**WHAT TO PRODUCE:**
Where the line containing "Task: Click the gray Search button" appears, start repeating, and continue exactly through the last line below, adding nothing. Include no pictures.

[Items from a dataset]

::::

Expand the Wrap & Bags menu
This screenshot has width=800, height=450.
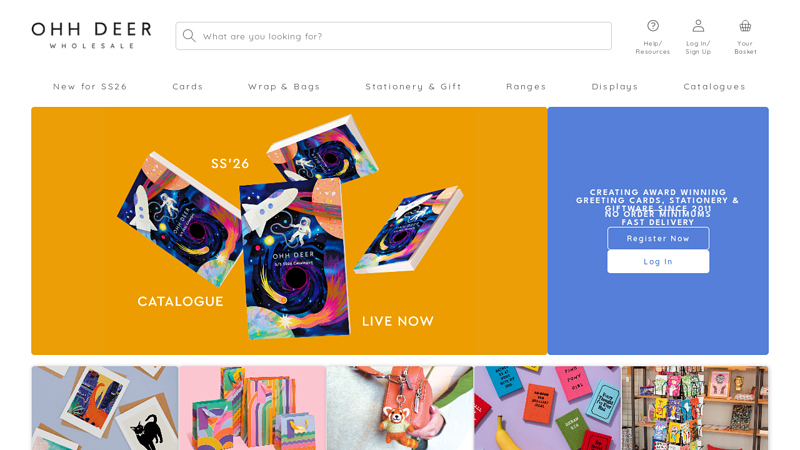284,87
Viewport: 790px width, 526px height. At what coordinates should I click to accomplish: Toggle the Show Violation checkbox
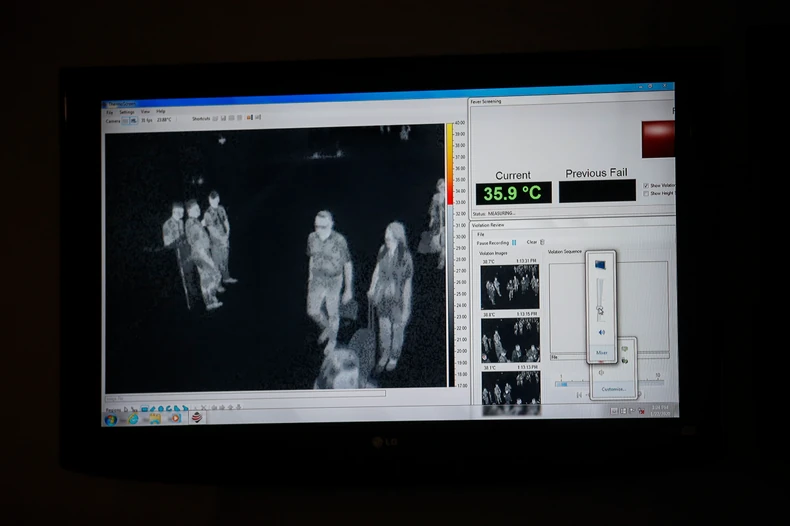[646, 185]
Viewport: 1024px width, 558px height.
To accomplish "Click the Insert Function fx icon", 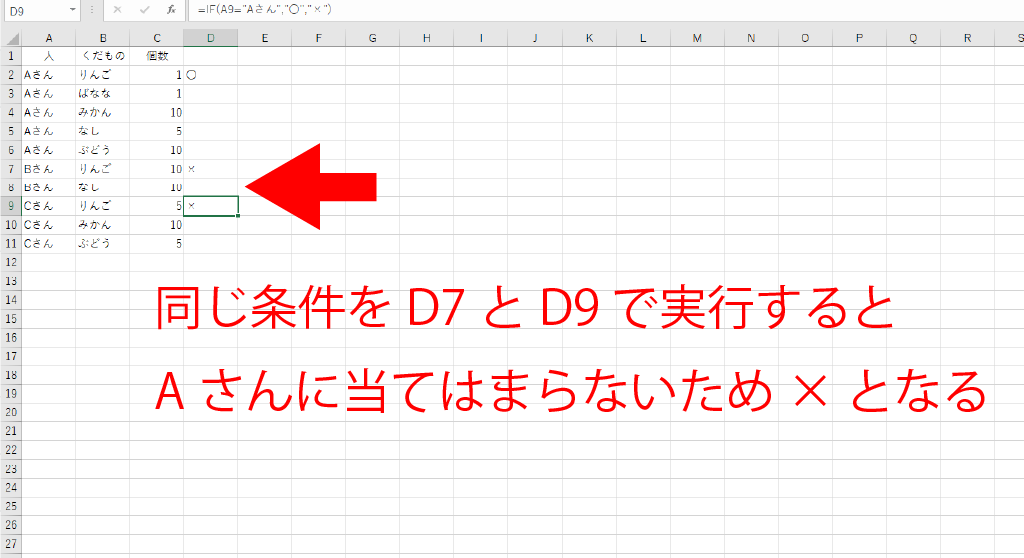I will tap(171, 9).
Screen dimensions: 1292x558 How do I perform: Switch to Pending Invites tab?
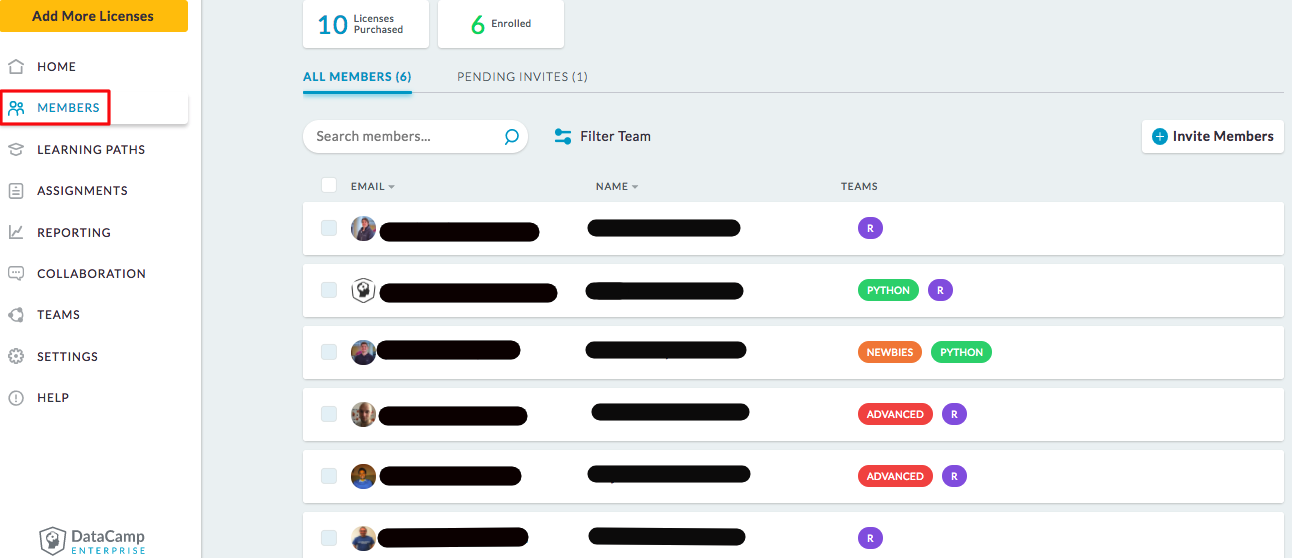[x=522, y=77]
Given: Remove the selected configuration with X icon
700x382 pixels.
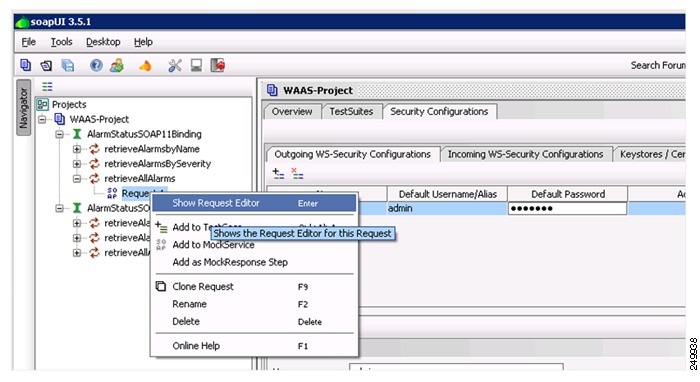Looking at the screenshot, I should click(297, 174).
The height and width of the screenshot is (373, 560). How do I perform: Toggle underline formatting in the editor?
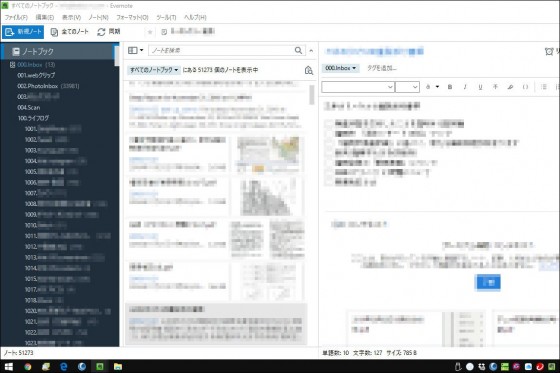480,87
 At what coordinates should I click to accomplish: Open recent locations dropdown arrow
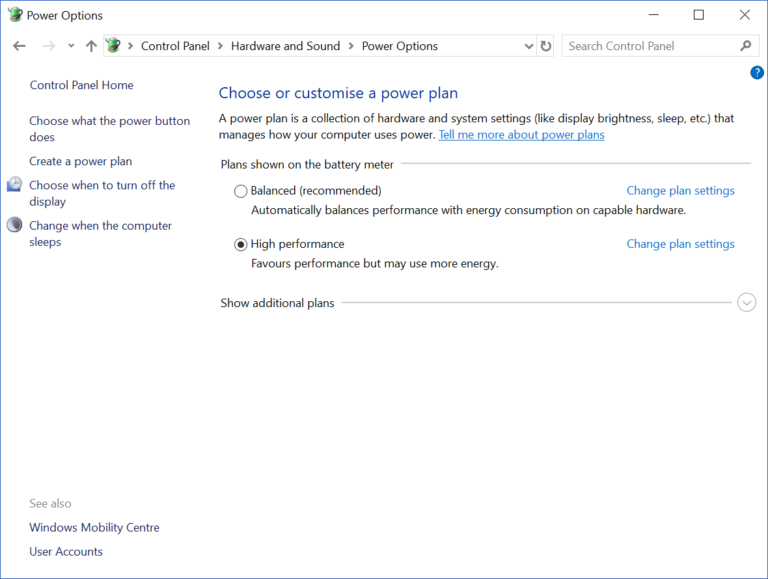pyautogui.click(x=71, y=46)
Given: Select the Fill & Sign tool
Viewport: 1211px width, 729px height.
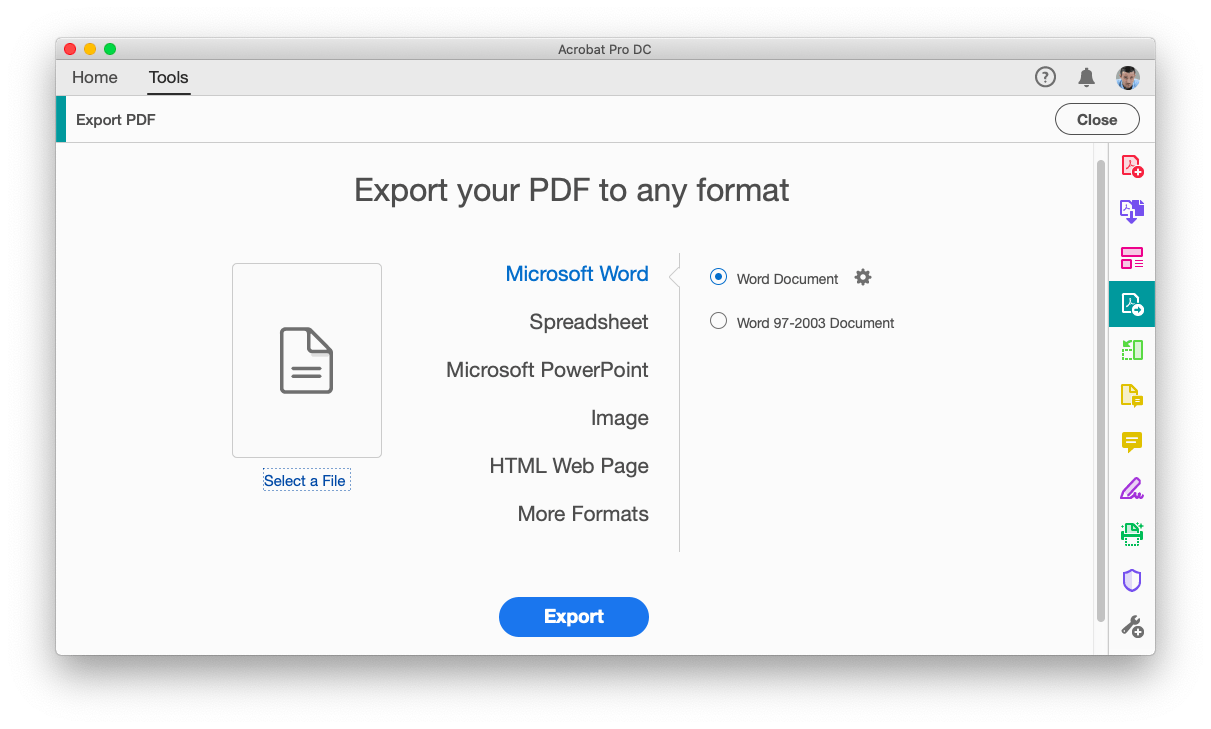Looking at the screenshot, I should (1131, 488).
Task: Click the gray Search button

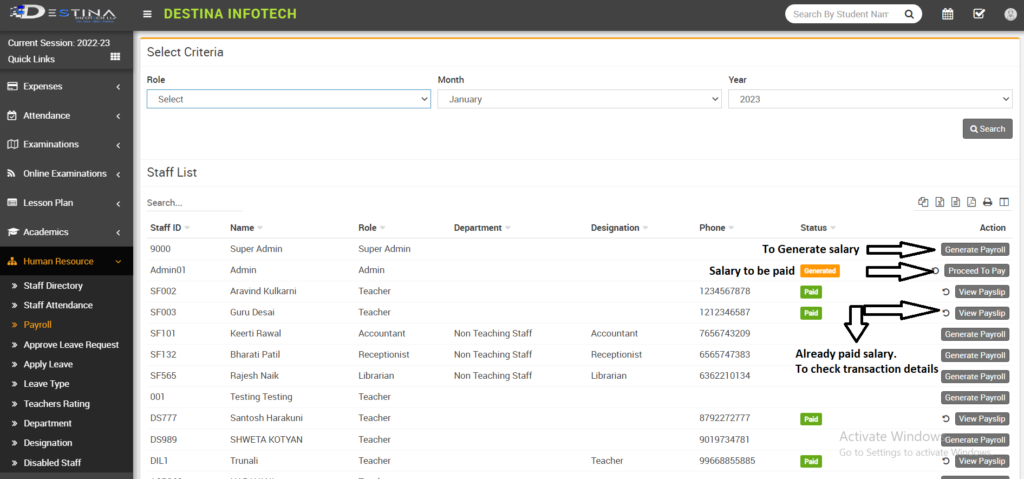Action: tap(987, 129)

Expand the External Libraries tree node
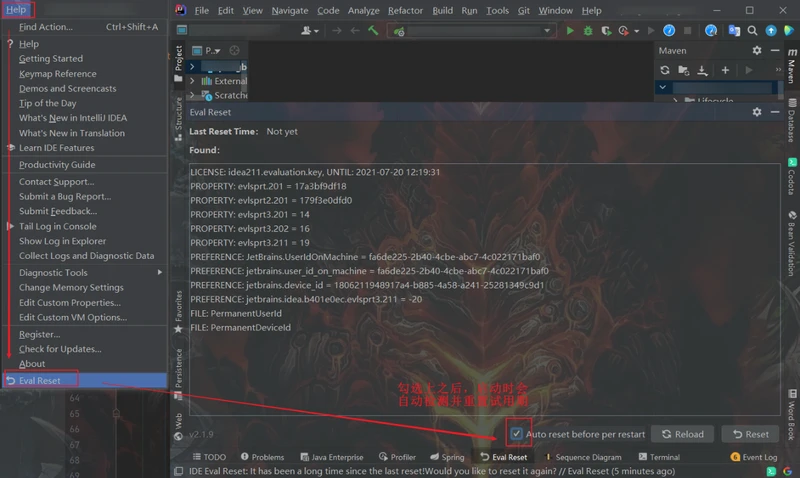pyautogui.click(x=192, y=81)
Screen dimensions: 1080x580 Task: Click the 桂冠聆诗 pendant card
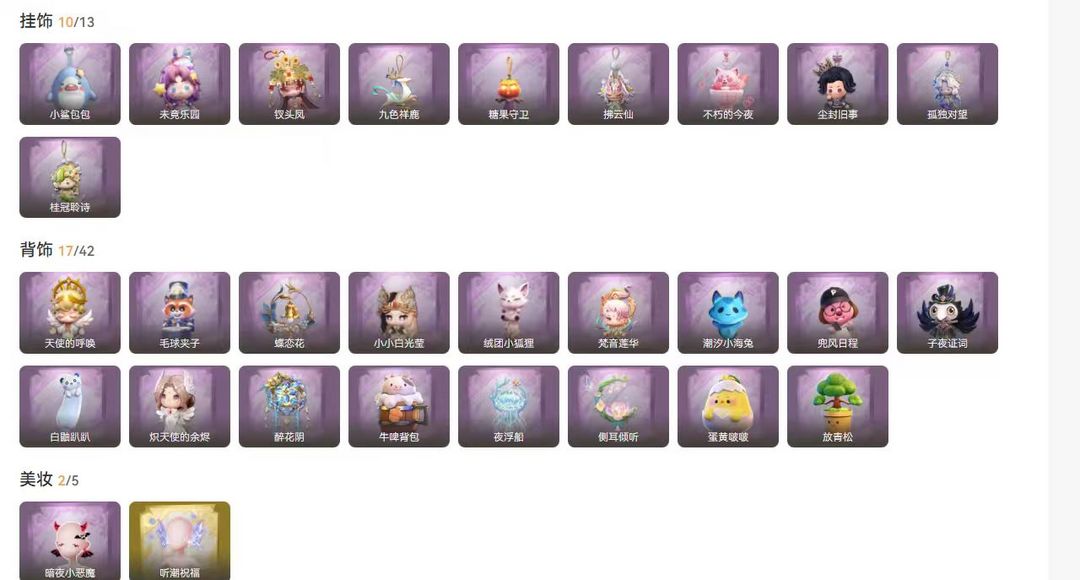coord(70,177)
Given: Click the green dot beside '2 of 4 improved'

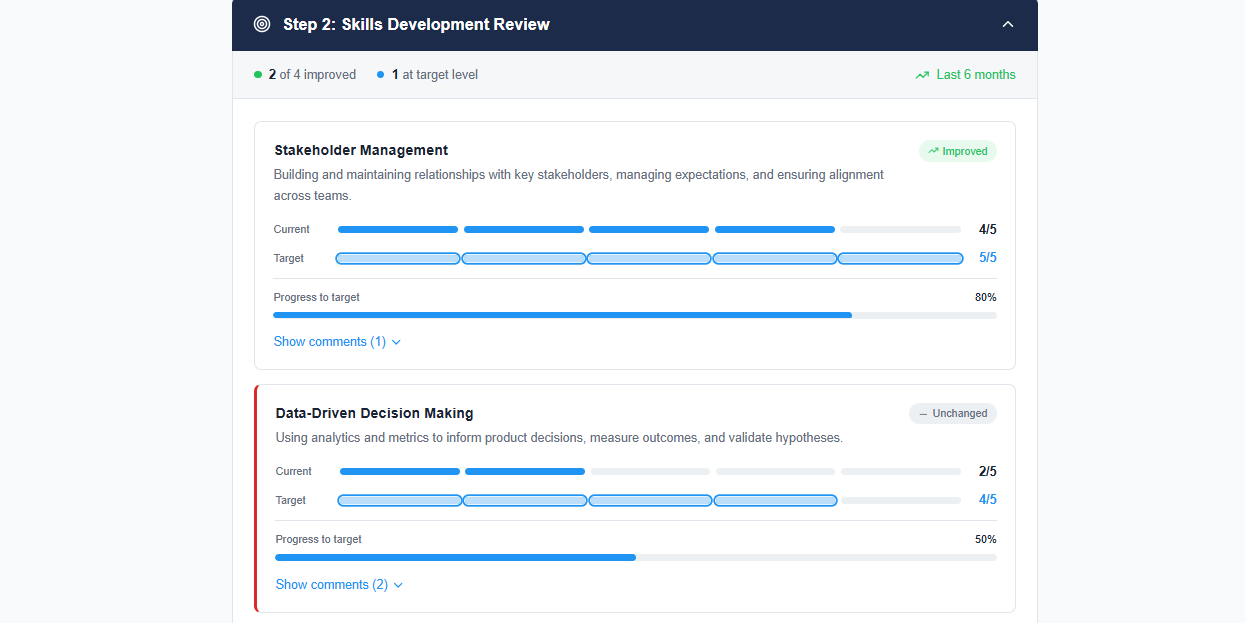Looking at the screenshot, I should coord(258,75).
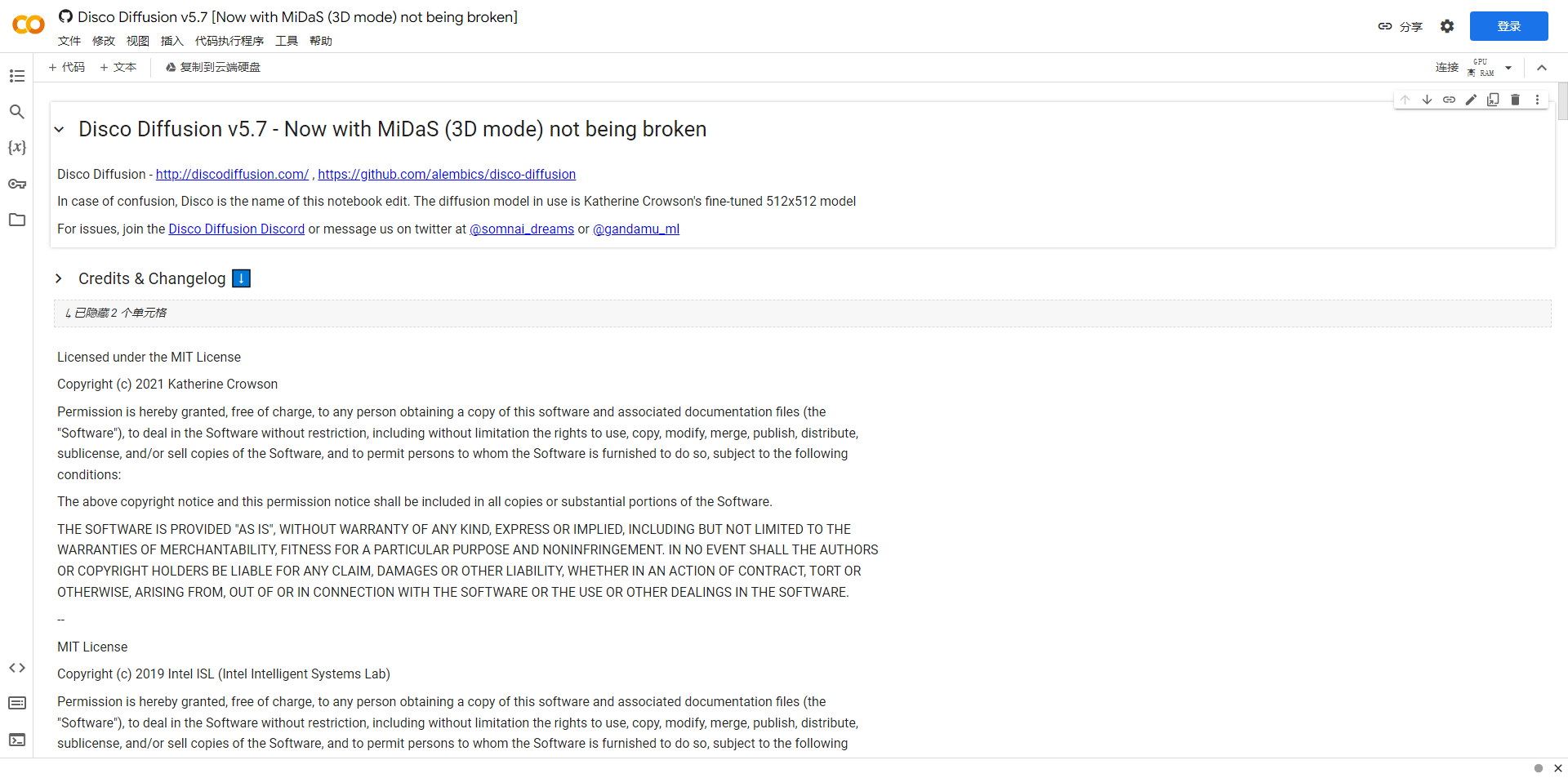Open the variables {x} panel
The image size is (1568, 778).
(17, 148)
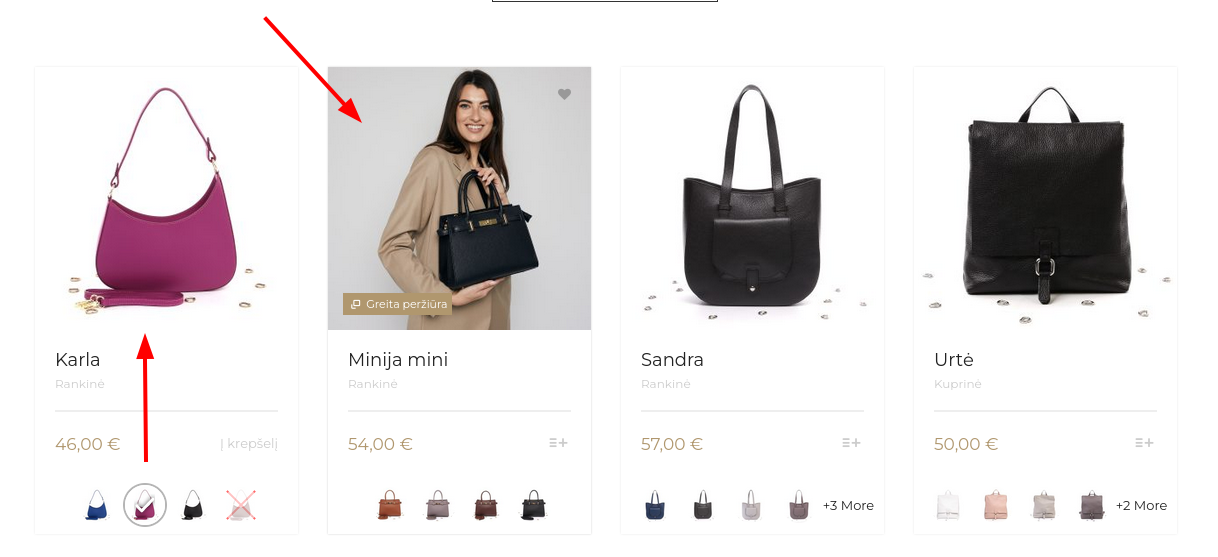This screenshot has width=1218, height=557.
Task: Click the compare icon on Sandra card
Action: point(851,443)
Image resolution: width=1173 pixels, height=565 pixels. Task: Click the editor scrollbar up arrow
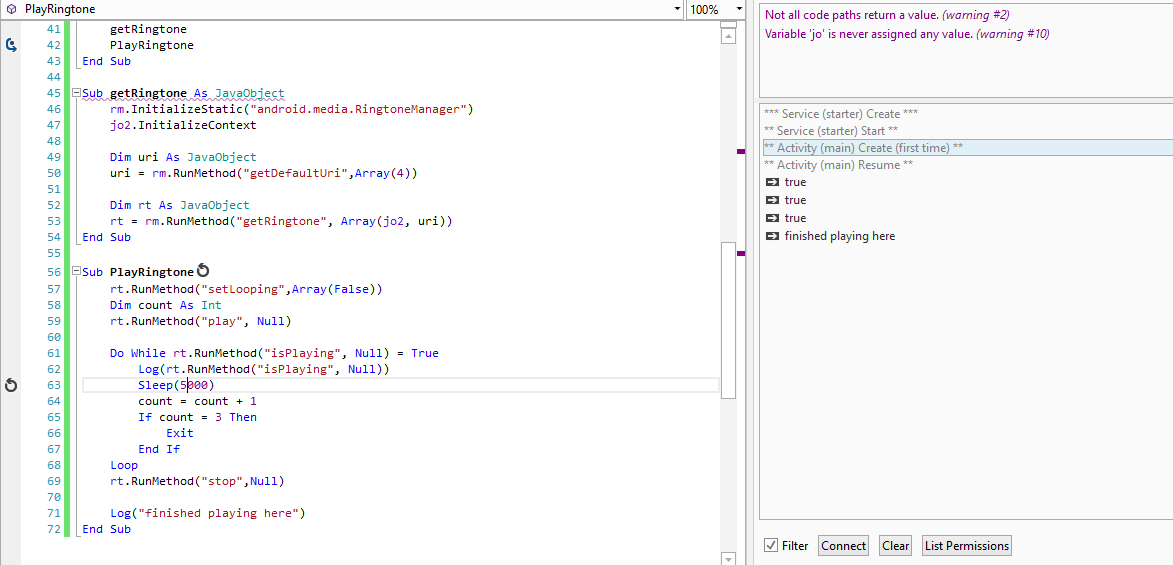(x=728, y=35)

::::

**EXERCISE ANSWER:**
Task: Click the gray Search button

Action: tap(987, 129)

Expand the External Libraries tree node
pyautogui.click(x=192, y=81)
Screen dimensions: 1080x580 Task: Click the 桂冠聆诗 pendant card
coord(70,177)
Given: Click the green dot beside '2 of 4 improved'

Looking at the screenshot, I should coord(258,75).
Open the variables {x} panel
The image size is (1568, 778).
(17, 148)
This screenshot has width=1218, height=557.
Task: Click the compare icon on Sandra card
Action: point(851,443)
Image resolution: width=1173 pixels, height=565 pixels. Task: Click the editor scrollbar up arrow
(x=728, y=35)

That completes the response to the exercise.